Importa também responder à pergunta: Onde se situa o lugar de trabalho do professor? Todos os projectos de formação de docentes assentam na presunção de que o espaço de actuação dos professores é a sala de aula. O professor, por motivos que não importa agora analisar, foi-se habituando a valorar, a animar, a vivenciar e a humanizar apenas a sala de aula, não aplicando o mesmo esforço, empenho e capacidade criativa no espaço escola e na comunidade que a envolve.
Tal concepção não resistiu à evolução social das duas últimas décadas. O professor deve também ter competências de actuação no espaço escola e no meio que a envolve? O professor, para além de ensinar deve também educar, tutorar, intervir e supervisionar o meio e a família de referência dos seus alunos? O aluno deve aprender matérias, mas também aprender a ser e a saber fazer as suas escolhas, de acordo com procedimentos éticos socialmente relevantes? A escola deve promover o sucesso escolar dos aprendentes, mas também cuidar do seu sucesso educativo e na promoção da sua integração social e laboral? O educador deve saber estar frente aos seus formandos, mas também necessita de comunicar com eles nesse outro universo proporcionado pelas novas tecnologias da informação e da comunicação?
Se as respostas forem afirmativas, então a formação de professores tem, inevitavelmente, que incluir o treino de todas as competências que permitam esta nova e múltipla actuação do professor na sala de aula, na escola, na comunidade parental e no mundo da informação global. E, a única forma de o conseguir está na entrega (devolução?) às escolas “reais” de uma boa parte da formação inicial e permanente que, até agora, estava cometida apenas às instituições formadoras dos docentes.
O medo ou a incapacidade de agir perante o desconhecido.

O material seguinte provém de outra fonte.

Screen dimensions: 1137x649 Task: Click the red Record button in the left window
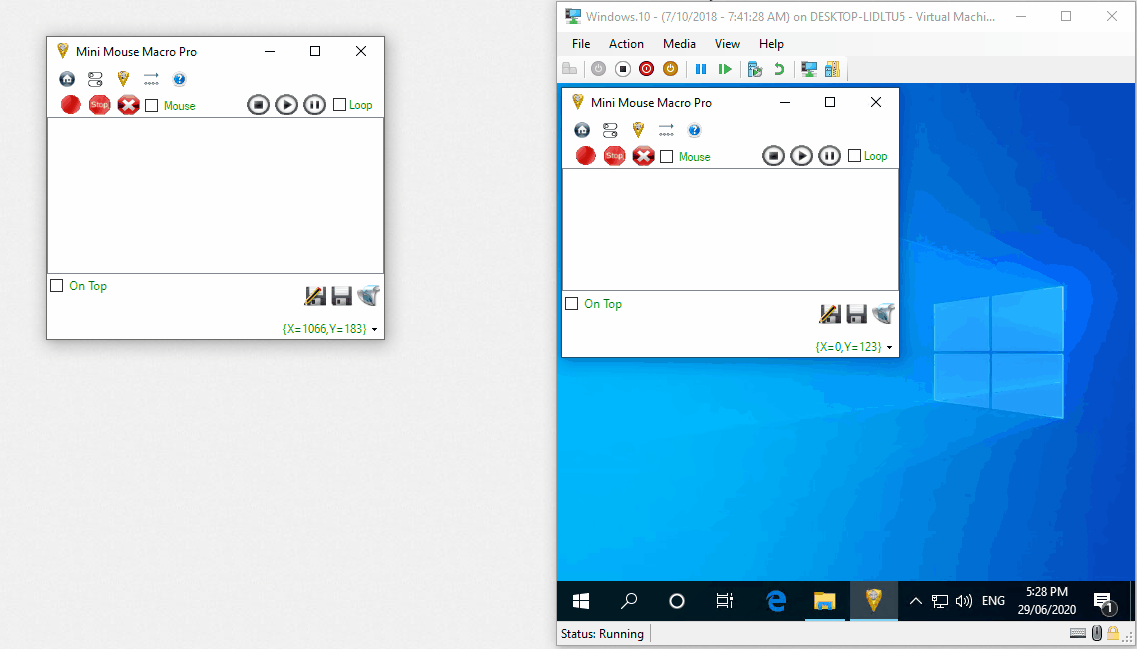pos(70,105)
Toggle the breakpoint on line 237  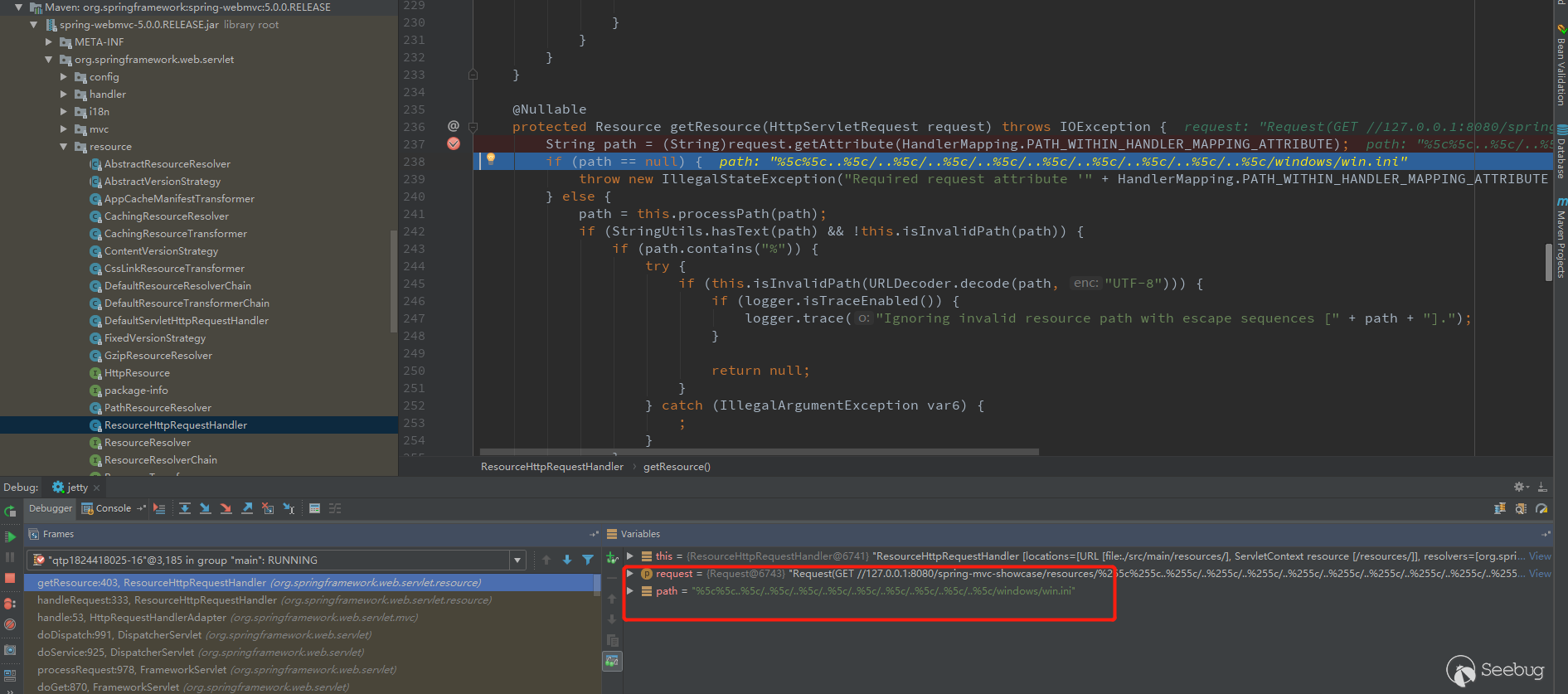pos(454,144)
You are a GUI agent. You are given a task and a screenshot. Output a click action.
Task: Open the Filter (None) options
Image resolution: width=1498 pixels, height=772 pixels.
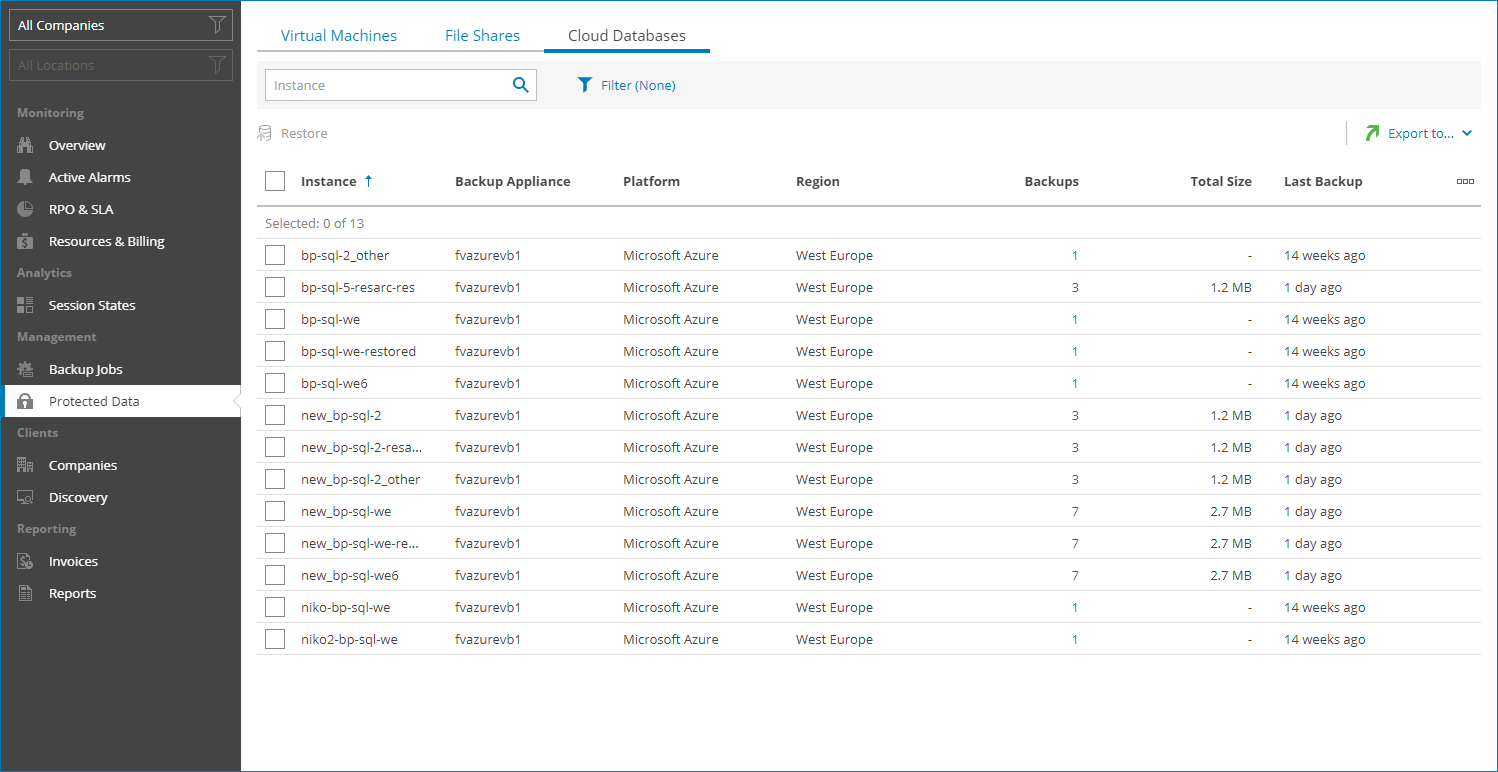(627, 85)
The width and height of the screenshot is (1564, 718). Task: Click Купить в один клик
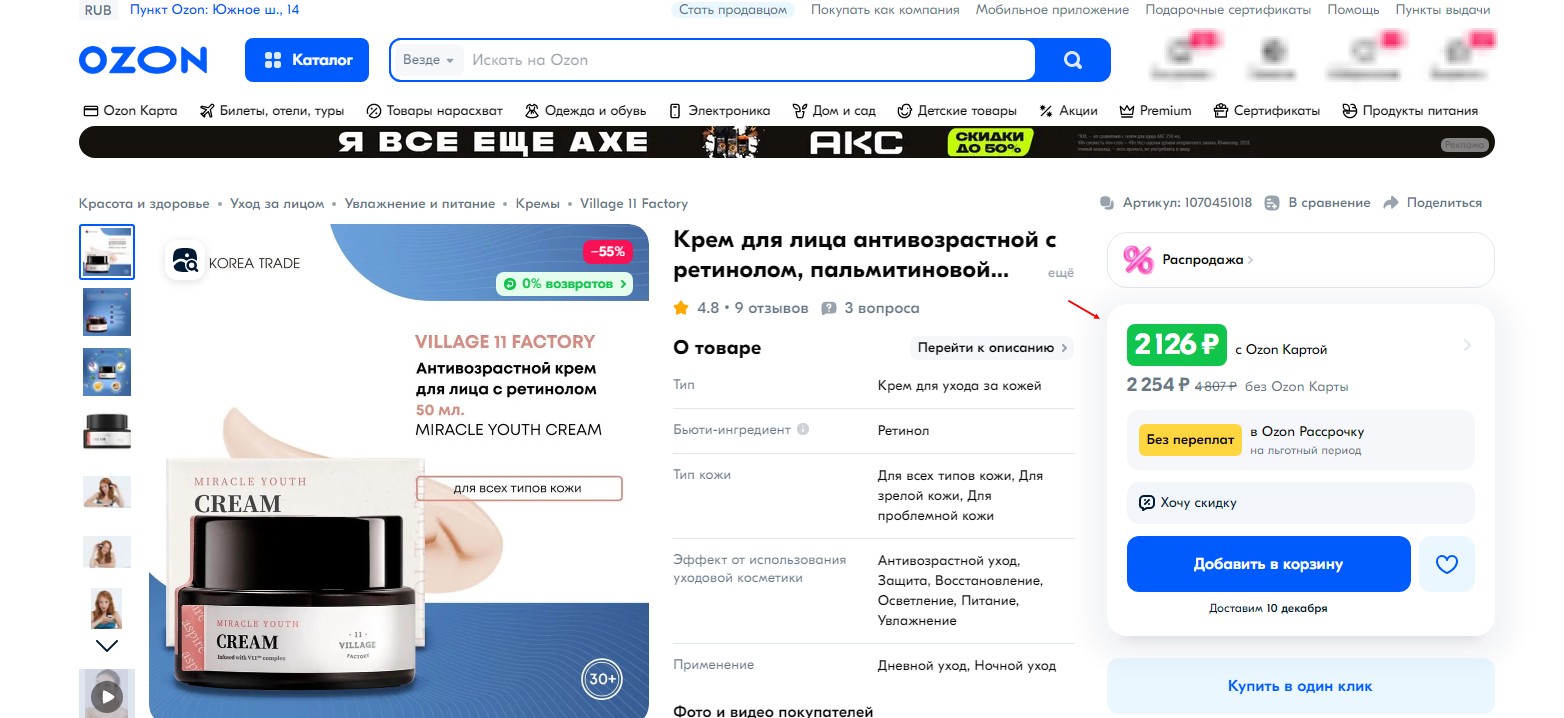pyautogui.click(x=1300, y=686)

A humana tendência de nos apegarmos ao que sabemos melhor fazer. A frustrante recusa de “ir a todas” quando nos pedem mais uma. Tudo isso, diríamos, condiciona o sentimento de bem-estar profissional dos professores e dos educadores. E bem podemos dizer que, hoje, a auto-estima dos docentes portugueses se situa bem abaixo dos tornozelos.
O actual desânimo configura uma gravíssima anomia profissional. O mal-estar dos docentes advém de uma clara erosão das suas competências profissionais, das injustificadas rotinas que se instalaram em muitas das escolas, e da pressão para o cumprimento de novas funções, originada pelas políticas educativas da administração escolar.
Não sabendo como assumir essas novas competências, o professor sente-se incompetente e retrai-se. Cabe também às associações profissionais o esforço de inverter a situação. De ajudar a anular a retroactividade que se pode instalar nos seus associados. De colocar o debate no futuro e no papel insubstituível da escola e dos professores, enquanto único e reconhecido motor do desenvolvimento económico, social e cultural dos portugueses. Ajudar a anular o secular atraso de qualificação que a população activa do país evidencia em cada quadro estatístico que se publica. De direccionar a revolta para os bons e não para os piores motivos.
Penso que todos nós sabemos o que queremos ser e o que a sociedade exige de nós. Mas temos medo de dizer que sabemos o que deveríamos ser e o que querem que sejamos. Por isso, temos que ser diferentes, ou temos que deixar de ser.